### THE TASK
Output all of the records again, exactly as written.

### RECORDS FOR THIS TASK
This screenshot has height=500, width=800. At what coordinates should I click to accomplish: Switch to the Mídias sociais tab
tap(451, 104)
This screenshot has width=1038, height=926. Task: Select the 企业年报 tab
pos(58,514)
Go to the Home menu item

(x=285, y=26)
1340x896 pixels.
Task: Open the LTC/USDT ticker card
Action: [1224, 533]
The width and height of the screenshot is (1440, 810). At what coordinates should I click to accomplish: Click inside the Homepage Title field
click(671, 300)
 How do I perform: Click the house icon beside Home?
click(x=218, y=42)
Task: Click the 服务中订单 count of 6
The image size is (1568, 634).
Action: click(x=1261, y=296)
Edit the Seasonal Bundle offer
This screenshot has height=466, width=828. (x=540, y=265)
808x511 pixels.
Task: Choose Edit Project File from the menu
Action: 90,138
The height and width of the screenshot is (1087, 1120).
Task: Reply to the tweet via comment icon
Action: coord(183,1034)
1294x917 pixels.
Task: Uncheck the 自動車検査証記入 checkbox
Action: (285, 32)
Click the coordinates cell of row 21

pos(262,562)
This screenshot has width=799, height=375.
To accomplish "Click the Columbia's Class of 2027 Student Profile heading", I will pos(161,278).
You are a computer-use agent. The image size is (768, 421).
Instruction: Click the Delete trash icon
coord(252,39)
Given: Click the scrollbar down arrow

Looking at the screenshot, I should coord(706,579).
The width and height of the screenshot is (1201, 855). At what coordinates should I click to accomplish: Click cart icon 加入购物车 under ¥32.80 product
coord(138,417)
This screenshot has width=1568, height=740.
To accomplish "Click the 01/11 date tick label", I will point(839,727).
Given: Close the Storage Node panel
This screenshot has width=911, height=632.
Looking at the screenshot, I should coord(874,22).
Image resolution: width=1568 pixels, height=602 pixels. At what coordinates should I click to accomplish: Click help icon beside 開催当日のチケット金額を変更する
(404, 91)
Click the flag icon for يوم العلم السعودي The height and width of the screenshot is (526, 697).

### ANSWER TO THIS TASK
This screenshot has height=500, width=800. At what coordinates should I click to accomplish: Switch to the Mídias sociais tab
tap(451, 104)
This screenshot has width=1038, height=926. Task: Select the 企业年报 tab
pos(58,514)
Go to the Home menu item

(x=285, y=26)
1340x896 pixels.
Task: Open the LTC/USDT ticker card
Action: [1224, 533]
The width and height of the screenshot is (1440, 810). At what coordinates should I click to accomplish: Click inside the Homepage Title field
click(671, 300)
 How do I perform: Click the house icon beside Home?
click(x=218, y=42)
Task: Click the 服务中订单 count of 6
The image size is (1568, 634).
Action: click(x=1261, y=296)
Edit the Seasonal Bundle offer
This screenshot has height=466, width=828. (x=540, y=265)
808x511 pixels.
Task: Choose Edit Project File from the menu
Action: 90,138
The height and width of the screenshot is (1087, 1120).
Task: Reply to the tweet via comment icon
Action: coord(183,1034)
1294x917 pixels.
Task: Uncheck the 自動車検査証記入 checkbox
Action: (285, 32)
Click the coordinates cell of row 21

pos(262,562)
This screenshot has width=799, height=375.
To accomplish "Click the Columbia's Class of 2027 Student Profile heading", I will pos(161,278).
You are a computer-use agent. The image size is (768, 421).
Instruction: Click the Delete trash icon
coord(252,39)
Given: Click the scrollbar down arrow

Looking at the screenshot, I should coord(706,579).
The width and height of the screenshot is (1201, 855). At what coordinates should I click to accomplish: Click cart icon 加入购物车 under ¥32.80 product
coord(138,417)
This screenshot has width=1568, height=740.
To accomplish "Click the 01/11 date tick label", I will point(839,727).
Given: Close the Storage Node panel
This screenshot has width=911, height=632.
Looking at the screenshot, I should coord(874,22).
Image resolution: width=1568 pixels, height=602 pixels. At what coordinates should I click to accomplish: Click help icon beside 開催当日のチケット金額を変更する
(404, 91)
Click the flag icon for يوم العلم السعودي The height and width of the screenshot is (526, 697).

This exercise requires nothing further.